> **Problem statement**:
Report every line of the listing below in which the string "agent" occurs.

> **Excerpted records**:
=-=-=

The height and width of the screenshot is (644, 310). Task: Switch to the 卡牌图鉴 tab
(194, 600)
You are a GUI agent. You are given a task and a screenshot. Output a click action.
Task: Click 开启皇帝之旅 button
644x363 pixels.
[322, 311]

=-=-=

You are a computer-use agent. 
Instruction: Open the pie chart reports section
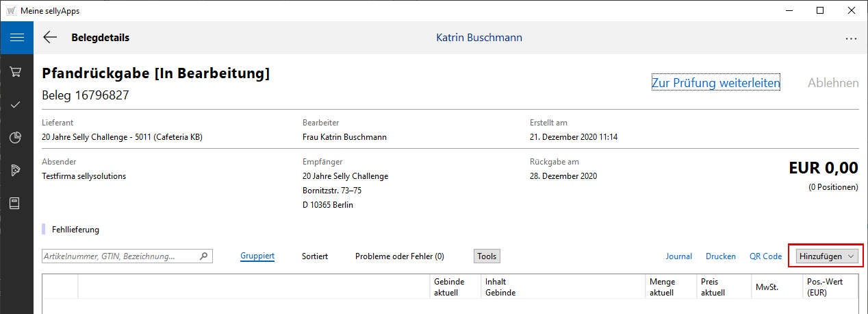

=-=-=

> **Expected answer**:
You are a GUI agent. You are given a task and a screenshot. Output a click action.
You are a computer-use agent. 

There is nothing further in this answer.